Sunday, November 12, 2017

Facing a Global Near-Death Experience

by Michael Grosso
 
While I was writing The Millennium Myth (1995), I got tired of recording dates for all the predictions of when the world was supposed to end.  Doomsday was regularly announced as imminent, but the doomsayers didn’t know what they were talking about.

But by 2017 something uncanny had happened.  It now appears that there are several global trends, all gaining momentum, which clearly point to a coming disaster of unprecedented proportions.  All these trends are the result of what human beings have done, are, as they say, anthropogenic.   


First off we have the twin terrors of nuclear destruction and climate catastrophe.  Barring major, large-scale changes of behavior and consciousness, these two outcomes seem inevitable. Signs of their approach are everywhere.  (See, for example, Dr. Helen Caldicott’s just published, Sleepwalking Toward Armageddon.)

To understand the logic of the present situation, we need to look at the third trend, key perhaps to the fate of the Earth.  The third trend is driving the twin terrors. The third trend is the shocking inequity of the world’s wealth—in a phrase, the triumph of untrammeled greed.

It is a grotesque fact that a fraction of one percent of humans owns the main bulk of the world’s wealth, leaving the 99 percent plus to scramble for what remains before it is all swiped by the reigning plutocrats.  This colossal rip-off is destabilizing the entire social fabric, even as it rationalizes the nuclear weapons industries and hastens the march toward climate catastrophe.

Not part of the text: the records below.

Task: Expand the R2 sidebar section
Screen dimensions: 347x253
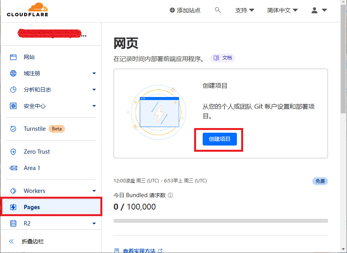Action: pos(94,224)
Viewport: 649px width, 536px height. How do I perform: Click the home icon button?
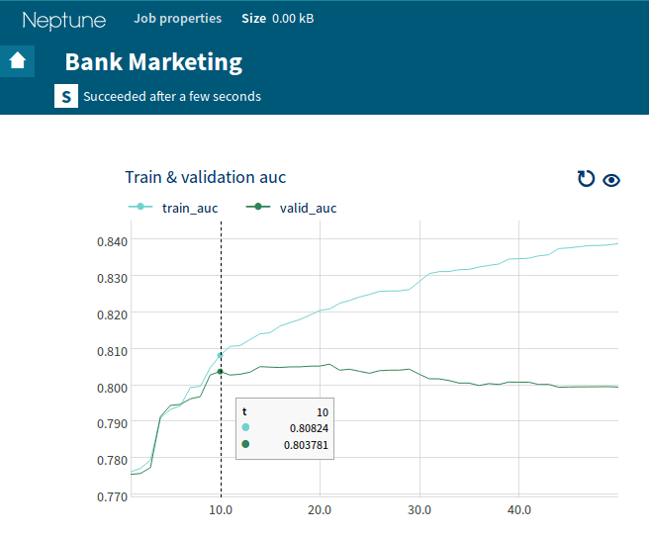(17, 60)
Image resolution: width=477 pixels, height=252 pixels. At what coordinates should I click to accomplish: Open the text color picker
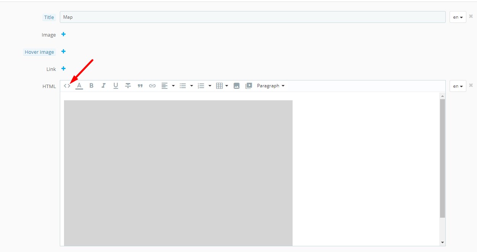79,86

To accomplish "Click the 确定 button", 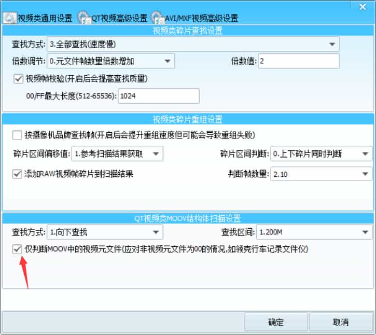I will [276, 322].
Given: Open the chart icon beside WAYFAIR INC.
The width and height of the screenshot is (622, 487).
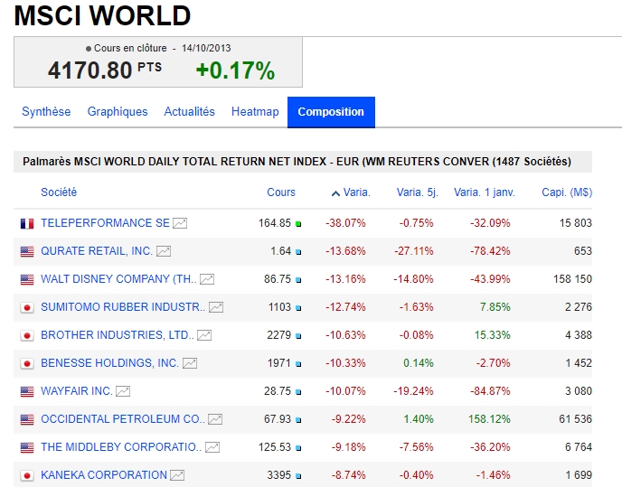Looking at the screenshot, I should [123, 391].
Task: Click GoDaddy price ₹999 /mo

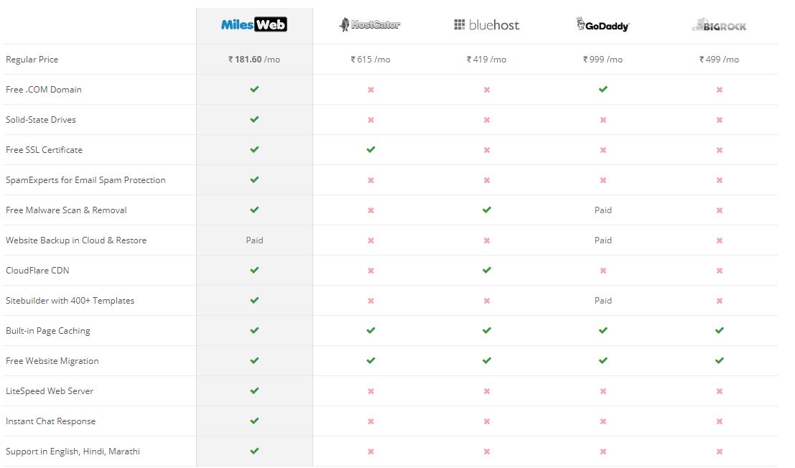Action: coord(603,60)
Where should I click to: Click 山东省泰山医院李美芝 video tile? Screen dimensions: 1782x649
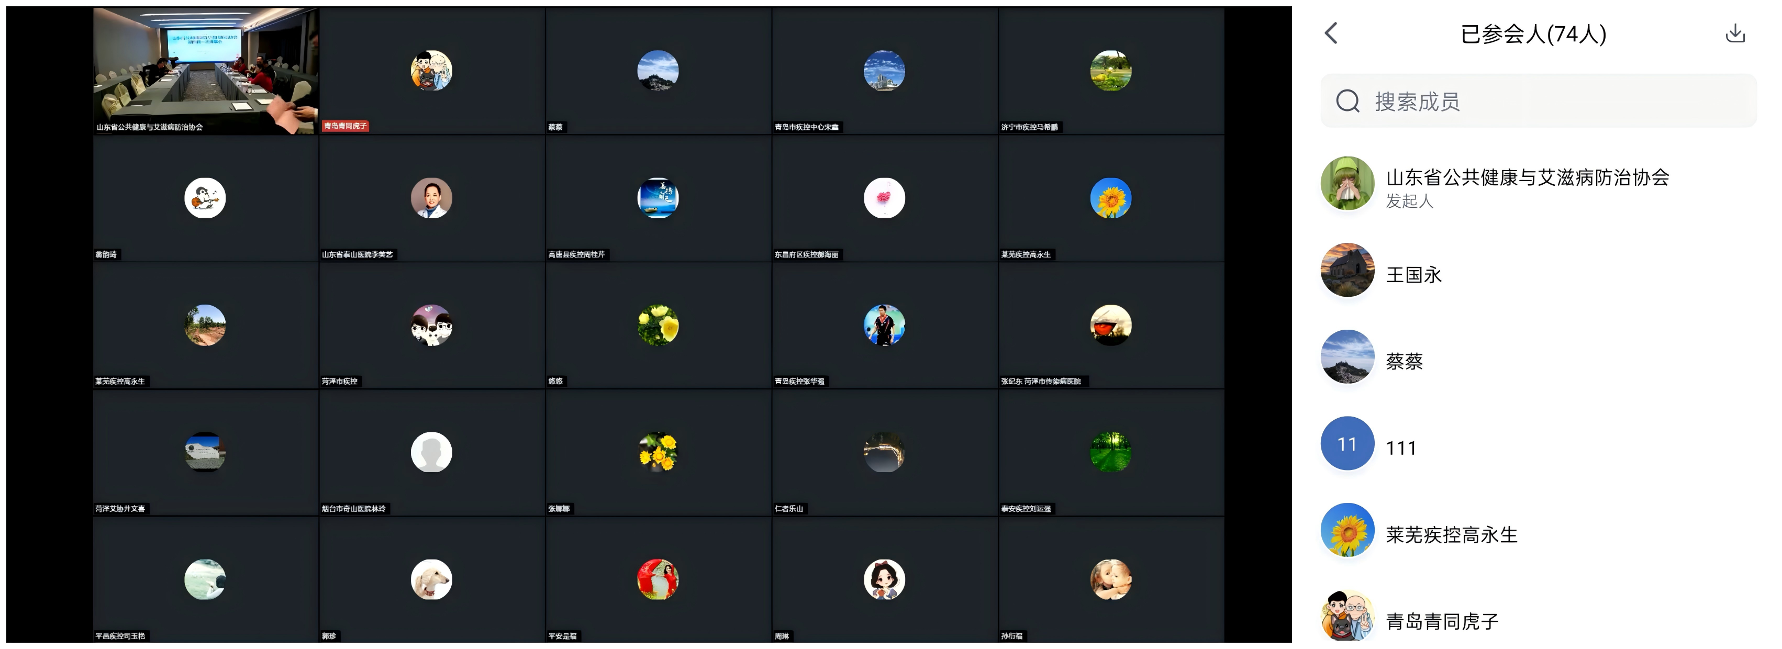click(432, 198)
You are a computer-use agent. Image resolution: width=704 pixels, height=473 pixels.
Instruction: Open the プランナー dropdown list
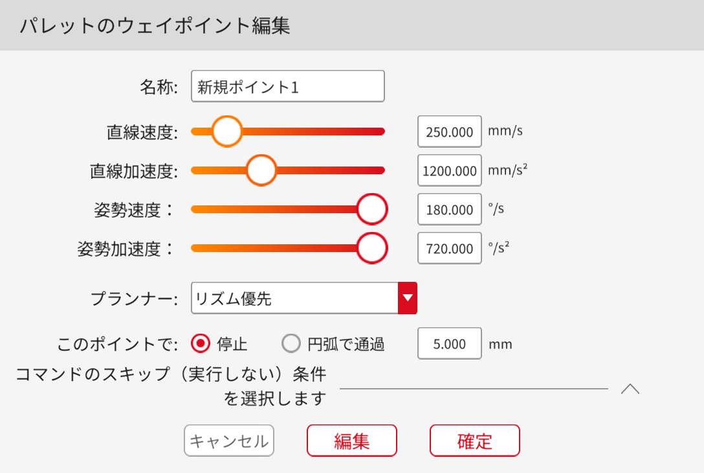pos(294,298)
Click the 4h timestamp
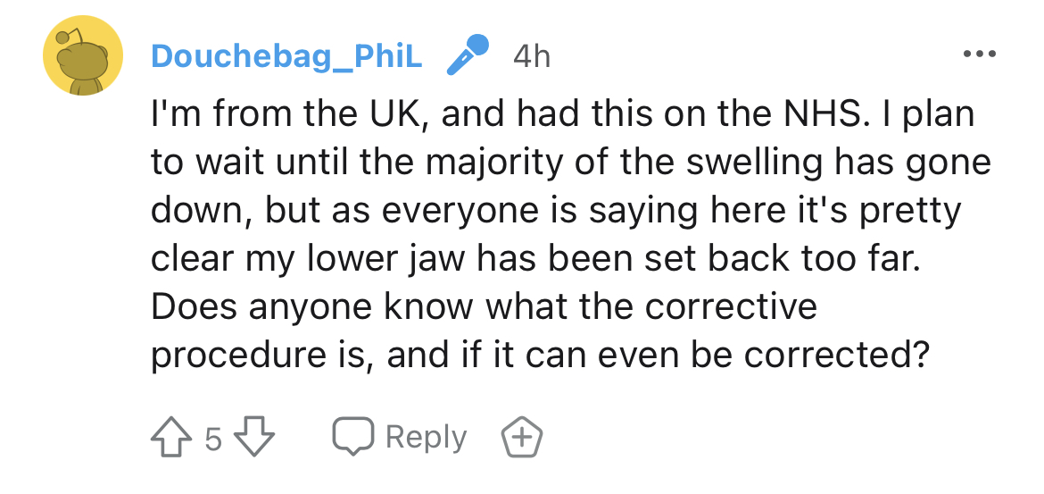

Massive change is clearly necessary, if we hope to avoid the grim dénouement of this story—the crash of world civilization.  As far as I can see, however, the kind of change needed goes beyond politics, and beyond conventional religion and science.

What seems necessary is a radical reshaping of our default consciousness; a refining of our collective values; in a broad, existential vein--a new model of how we view, feel, and act in the world.  A tall order!  It no doubt sounds excessive, but the times are excessive, and so are the dangers and the need for change.

What do we need?  Large-scale changes of consciousness among people from all walks of life—but how? I have tried to imagine this in my book, The Final Choice (see accompanying cover photo).  The speculations I explore are grounded in matters of fact, for example, the phenomenon of the near-death experience (NDE). This, to my mind, is the template for a romantic paradox, the idea that death is a gateway to new life, that, as T.S. Eliot put it, “in my end is my beginning.” 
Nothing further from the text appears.